---- Selected excerpt
The Corvette Set: 60 Years an American Cultural Icon

July 27, 2015
The year was 2004, and, for me, high school was drawing to a close. Prom was coming up and, like every other red-blooded male classmate, my main concern was what car I would be taking to prom. Sure, having a date was important, too, but the car was key. For me the options were limited; it would be my trusty old Camaro with a nice wash and wax. My best friend, however, was borrowing his uncle’s silver Corvette coupe, making him the de facto prom king, regardless of whoever actually won.As I was coming of age, the Corvette was

The year was 2004, and, for me, high school was drawing to a close. Prom was coming up and, like every other red-blooded male classmate, my main concern was what car I would be taking to prom. Sure, having a date was important, too, but the car was key. For me the options were limited; it would be my trusty old Camaro with a nice wash and wax. My best friend, however, was borrowing his uncle’s silver Corvette coupe, making him the de facto prom king, regardless of whoever actually won.
--------
▶ Work to complete
1 – Answer these questions about the Corvette article, answering each on its own line:
(a) In what year was high school drawing to a close for the writer?
(b) Which car was the writer going to take to prom?
(c) What color was the Corvette coupe the best friend borrowed?
2 – Render this sentence from the Corvette article in Spanish: "Sure, having a date was important, too, but the car was key."
3 – According to the Corvette article, why was the writer's best friend the de facto prom king?
Nothing in the records matters for this work.
---- Provided records
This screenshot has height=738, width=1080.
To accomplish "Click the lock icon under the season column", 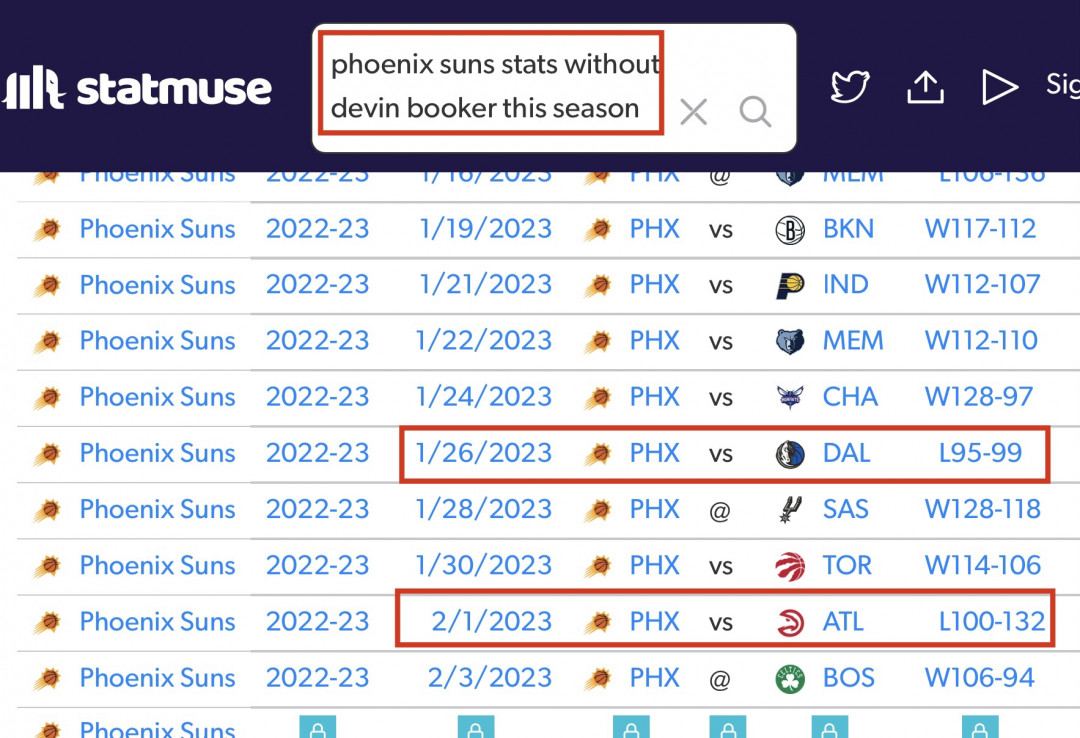I will [x=318, y=728].
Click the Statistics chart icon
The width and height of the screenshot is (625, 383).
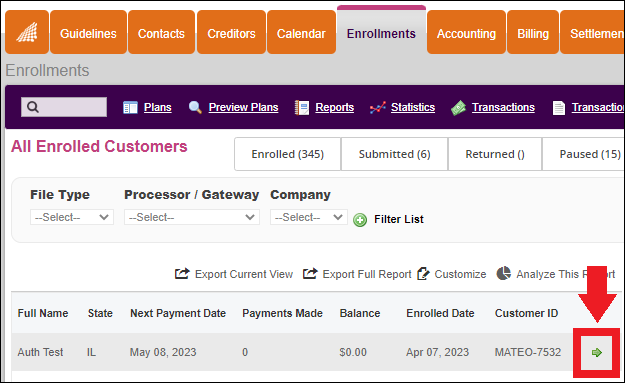tap(377, 108)
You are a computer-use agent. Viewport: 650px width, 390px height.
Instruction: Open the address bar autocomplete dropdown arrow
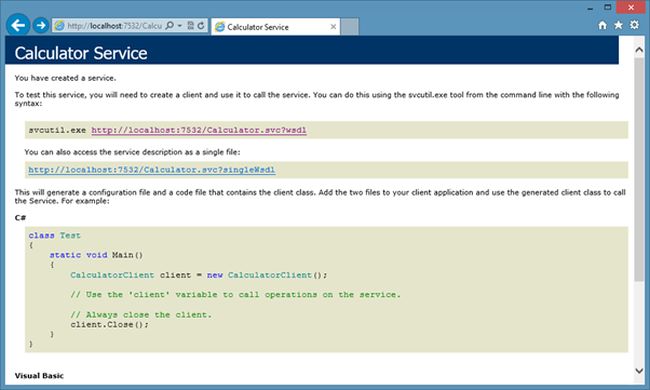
--------
▶ Responses to the exercise
1 –
(a) 2004
(b) The writer's trusty old Camaro, with a nice wash and wax
(c) Silver

2 – Claro, tener una pareja también era importante, pero el auto era lo fundamental.

3 – He was borrowing his uncle's silver Corvette coupe for prom. According to the writer, that made him the de facto prom king regardless of who actually won.